Foundations

How to read your HRV data: a practical guide for HYROX athletes

You read your variability score to decide whether to push or adapt the session, not to decide whether to skip it. Here is the protocol that turns a morning number into a training decision, and keeps you working.

Corentin Faque | June 2026 | 13 min read | 5 studies cited | Tested: 22 days (22 May to 12 June 2026)

6 June, just past 6am. I woke up flat. Not a specific ache, not a tight hamstring or a stiff shoulder, just a generalised heaviness sitting across the whole body. And I was not surprised. The night before I had stacked a maximal interval session on the curved treadmill with an all-out circuit in the evening. The bill had come due.

I reached for the watch already knowing roughly what it would say. 21.7 ms. The lowest reading I had ever recorded.

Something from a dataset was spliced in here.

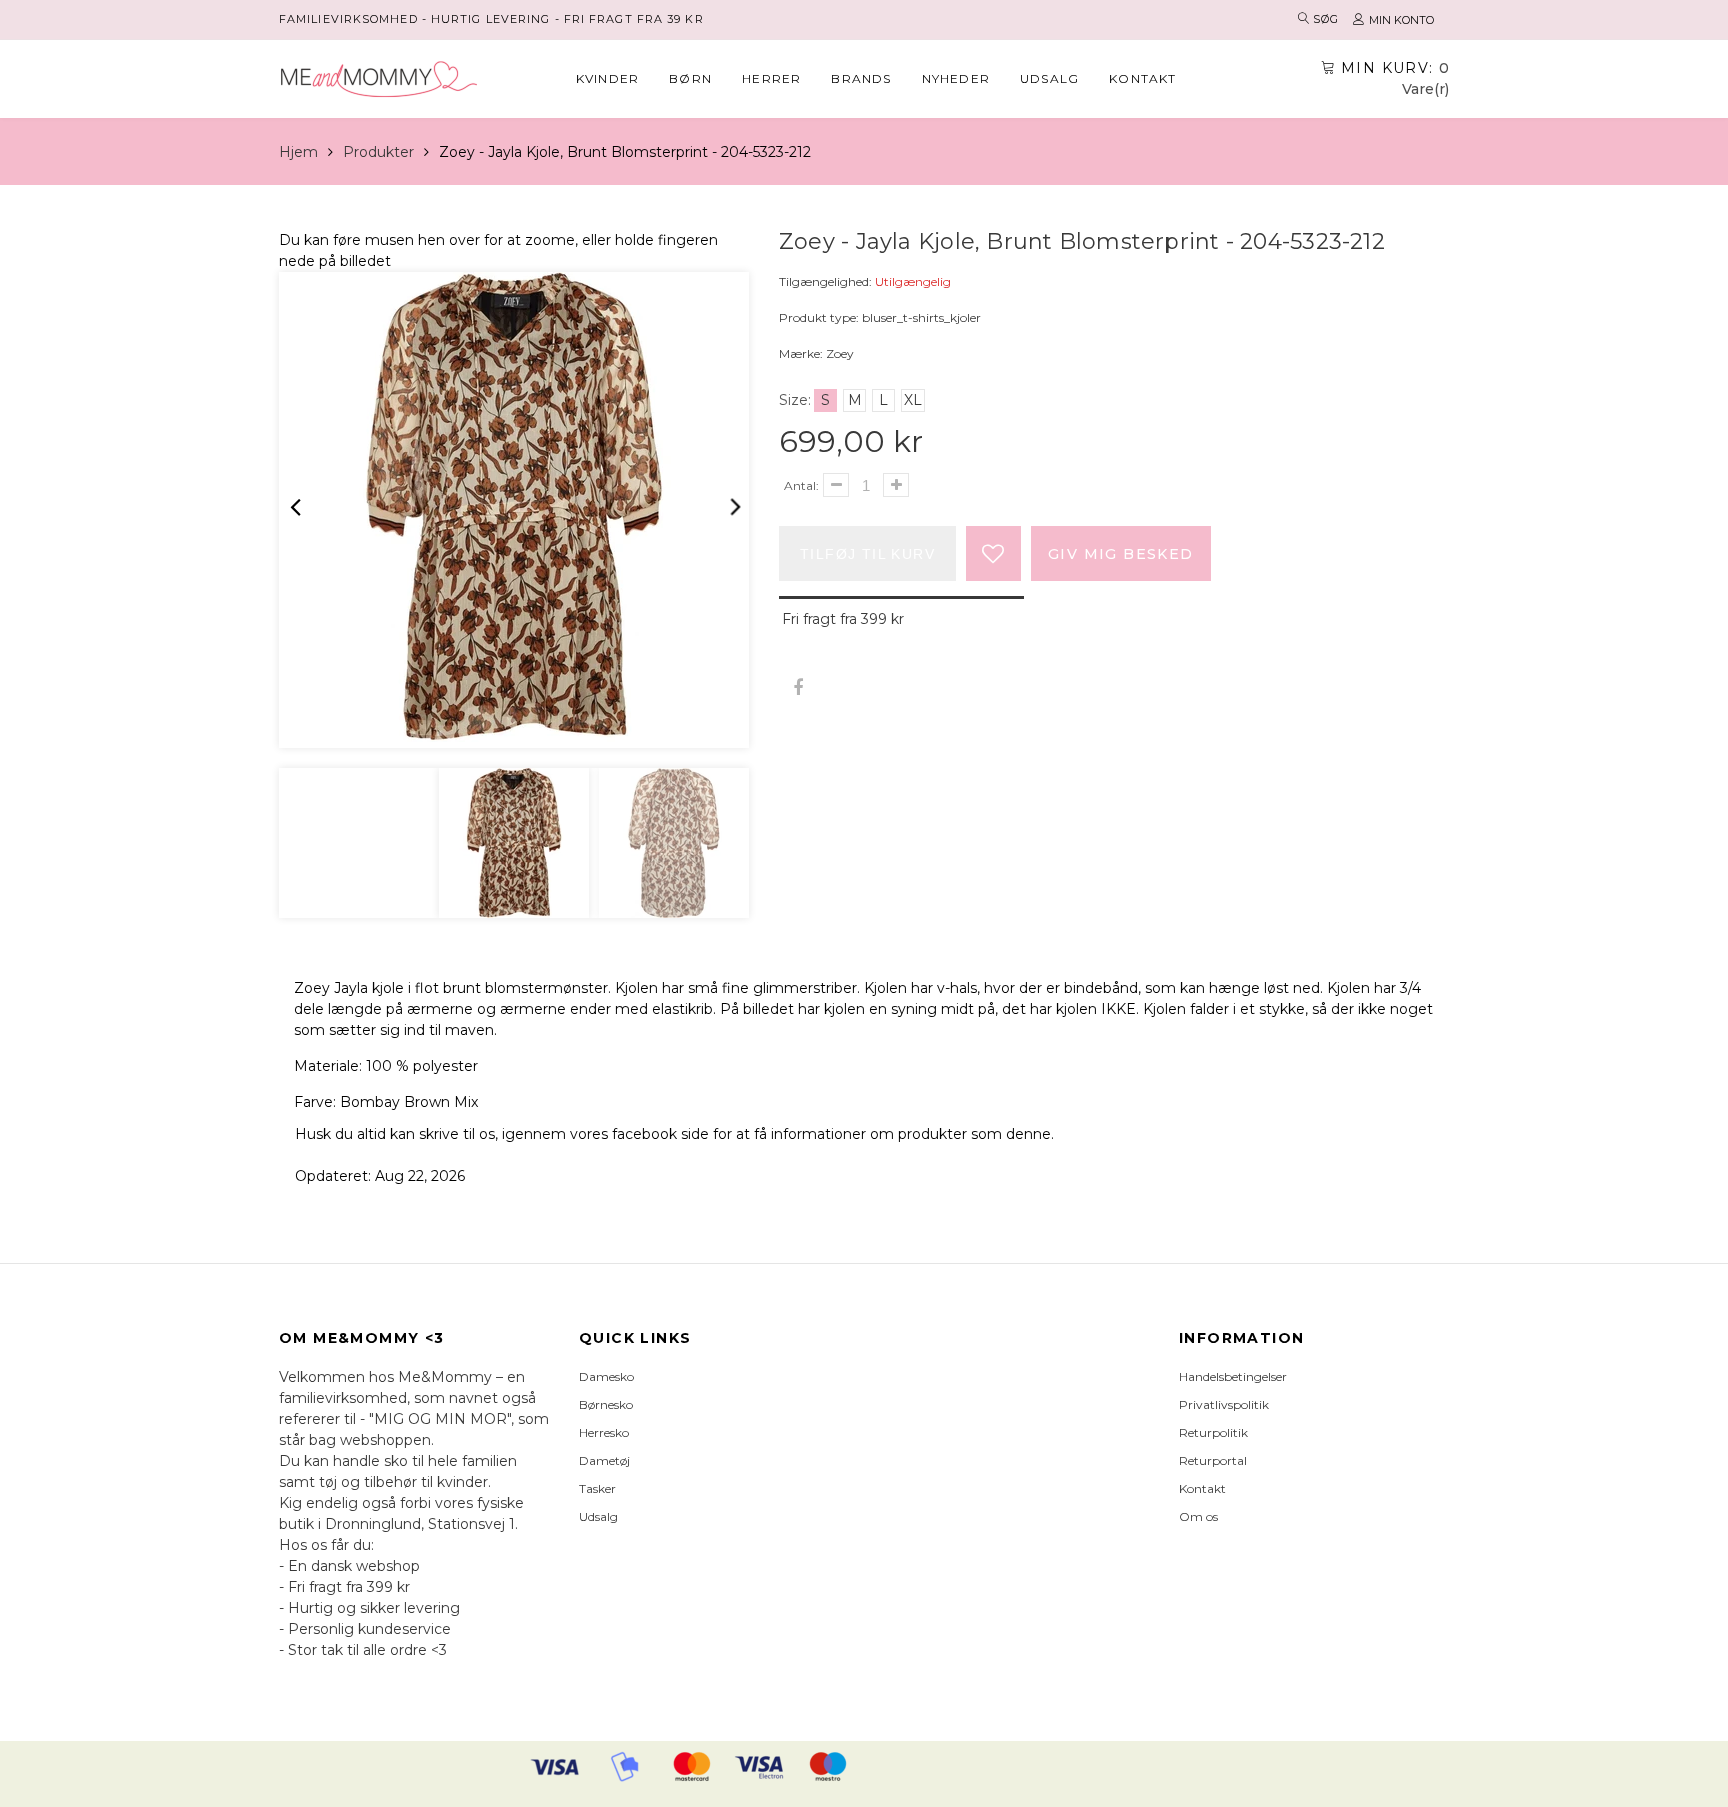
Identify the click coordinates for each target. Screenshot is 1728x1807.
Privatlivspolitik (1224, 1404)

The number was not the interesting part. This was: my plan already had an easy Zone 2 run scheduled for that morning, exactly the session the data would have prescribed if I had been sitting low for three days straight. The plan and the reading pointed to the same place.

That is when it landed for me. A variability score does not only tell you how to train today. It tells you whether your plan was built right in the first place.


If you have read what HRV actually measures and what moves your variability score, you have two pieces of the framework. The first tells you what the number tracks. The second tells you which inputs drive it.

This is the third piece: how to read the number when you see it every morning, and what to do about it.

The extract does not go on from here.